Task objective:
An exact reprint of the data below is required, line for line.

Available data Start Marker

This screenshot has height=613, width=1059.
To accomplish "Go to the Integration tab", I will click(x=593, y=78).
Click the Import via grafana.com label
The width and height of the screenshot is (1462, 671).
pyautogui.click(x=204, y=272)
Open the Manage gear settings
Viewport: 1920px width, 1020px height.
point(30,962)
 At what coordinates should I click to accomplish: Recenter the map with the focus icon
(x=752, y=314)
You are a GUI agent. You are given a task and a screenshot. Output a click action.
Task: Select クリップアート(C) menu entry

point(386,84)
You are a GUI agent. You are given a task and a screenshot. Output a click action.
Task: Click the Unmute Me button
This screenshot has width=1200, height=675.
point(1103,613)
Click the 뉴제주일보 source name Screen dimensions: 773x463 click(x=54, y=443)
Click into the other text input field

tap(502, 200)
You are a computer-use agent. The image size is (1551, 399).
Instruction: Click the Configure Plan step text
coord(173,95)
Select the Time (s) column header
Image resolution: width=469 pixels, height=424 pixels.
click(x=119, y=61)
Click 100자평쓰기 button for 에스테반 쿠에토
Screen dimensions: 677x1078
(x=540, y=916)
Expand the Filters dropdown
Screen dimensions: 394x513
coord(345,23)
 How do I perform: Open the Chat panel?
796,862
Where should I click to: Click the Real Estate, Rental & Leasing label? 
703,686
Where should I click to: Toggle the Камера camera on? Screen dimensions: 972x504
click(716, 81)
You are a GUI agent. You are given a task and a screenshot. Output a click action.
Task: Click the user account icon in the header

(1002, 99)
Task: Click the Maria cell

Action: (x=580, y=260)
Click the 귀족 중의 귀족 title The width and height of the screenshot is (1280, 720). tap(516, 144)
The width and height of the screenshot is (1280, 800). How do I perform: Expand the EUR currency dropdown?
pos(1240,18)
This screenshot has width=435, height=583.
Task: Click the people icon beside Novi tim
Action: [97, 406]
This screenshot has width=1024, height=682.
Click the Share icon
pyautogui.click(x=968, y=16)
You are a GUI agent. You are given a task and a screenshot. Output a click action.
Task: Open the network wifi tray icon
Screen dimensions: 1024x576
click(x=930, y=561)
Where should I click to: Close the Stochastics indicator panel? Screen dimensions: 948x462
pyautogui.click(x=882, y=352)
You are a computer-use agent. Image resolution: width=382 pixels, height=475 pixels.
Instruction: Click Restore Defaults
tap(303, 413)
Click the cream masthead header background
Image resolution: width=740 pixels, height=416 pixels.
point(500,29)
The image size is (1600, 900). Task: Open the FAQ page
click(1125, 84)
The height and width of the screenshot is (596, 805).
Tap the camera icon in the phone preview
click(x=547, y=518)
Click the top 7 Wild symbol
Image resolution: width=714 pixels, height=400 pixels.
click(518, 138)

Available data End Marker

Solved exercise:
This screenshot has height=613, width=1059.
To accomplish "Go to the Integration tab", I will click(x=593, y=78).
Click the Import via grafana.com label
The width and height of the screenshot is (1462, 671).
pyautogui.click(x=204, y=272)
Open the Manage gear settings
Viewport: 1920px width, 1020px height.
point(30,962)
 At what coordinates should I click to accomplish: Recenter the map with the focus icon
(x=752, y=314)
You are a GUI agent. You are given a task and a screenshot. Output a click action.
Task: Select クリップアート(C) menu entry

point(386,84)
You are a GUI agent. You are given a task and a screenshot. Output a click action.
Task: Click the Unmute Me button
This screenshot has width=1200, height=675.
point(1103,613)
Click the 뉴제주일보 source name Screen dimensions: 773x463 click(x=54, y=443)
Click into the other text input field

tap(502, 200)
You are a computer-use agent. The image size is (1551, 399).
Instruction: Click the Configure Plan step text
coord(173,95)
Select the Time (s) column header
Image resolution: width=469 pixels, height=424 pixels.
click(x=119, y=61)
Click 100자평쓰기 button for 에스테반 쿠에토
Screen dimensions: 677x1078
(x=540, y=916)
Expand the Filters dropdown
Screen dimensions: 394x513
coord(345,23)
 How do I perform: Open the Chat panel?
796,862
Where should I click to: Click the Real Estate, Rental & Leasing label? 
703,686
Where should I click to: Toggle the Камера camera on? Screen dimensions: 972x504
click(716, 81)
You are a GUI agent. You are given a task and a screenshot. Output a click action.
Task: Click the user account icon in the header

(1002, 99)
Task: Click the Maria cell

Action: (x=580, y=260)
Click the 귀족 중의 귀족 title The width and height of the screenshot is (1280, 720). tap(516, 144)
The width and height of the screenshot is (1280, 800). How do I perform: Expand the EUR currency dropdown?
pos(1240,18)
This screenshot has width=435, height=583.
Task: Click the people icon beside Novi tim
Action: [97, 406]
This screenshot has width=1024, height=682.
Click the Share icon
pyautogui.click(x=968, y=16)
You are a GUI agent. You are given a task and a screenshot. Output a click action.
Task: Open the network wifi tray icon
Screen dimensions: 1024x576
click(x=930, y=561)
Where should I click to: Close the Stochastics indicator panel? Screen dimensions: 948x462
pyautogui.click(x=882, y=352)
You are a computer-use agent. Image resolution: width=382 pixels, height=475 pixels.
Instruction: Click Restore Defaults
tap(303, 413)
Click the cream masthead header background
Image resolution: width=740 pixels, height=416 pixels.
point(500,29)
The image size is (1600, 900). Task: Open the FAQ page
click(1125, 84)
The height and width of the screenshot is (596, 805).
Tap the camera icon in the phone preview
click(x=547, y=518)
Click the top 7 Wild symbol
Image resolution: width=714 pixels, height=400 pixels.
click(518, 138)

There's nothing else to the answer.